Having composed in eclectic modes and styles and with divergent influences, Brazelton's merging of periods, styles, instruments, and voices(2), the news release notes, “builds music's power to unite - across genre, across tradition, and across language.”

Hers is music for a wide reach: “If I make music for me, it's not mine,” says Brazelton.

In addition to composing the piece for the Brattleboro Camerata, Brazelton recently garnered a New York State Council on the Arts grant for The Art of Memory, an opera focused on the works of St. Augustine and that early-first-century theologian/philosopher's essential, timely message: “Now is all there is.”

Currently she's working on The World Is Not Ending - We've Been Here Before, a set of six choral pieces created in response to the pandemic to “give my singers something to sing in quarantine.”

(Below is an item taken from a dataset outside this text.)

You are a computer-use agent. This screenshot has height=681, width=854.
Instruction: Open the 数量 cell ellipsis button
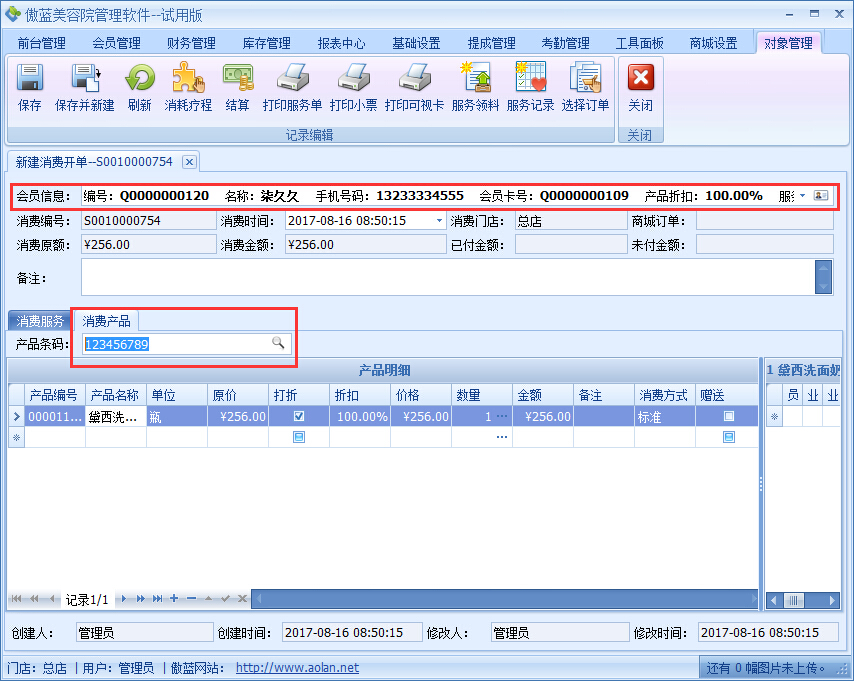(501, 416)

The online audio project finds Brazelton mixing with painstaking care; at the same time, she's recording a studio album, The Planes of Your Location, with Los Angeles–based ensemble Isaura String Quartet.

The Brattleboro Camerata is a 16–20 voice chamber choir specializing in Renaissance and Renaissance-inspired music. With Harvey, the Camerata explores “both beloved classics and under-performed gems through innovative and energetic programming and performance,” the media release notes.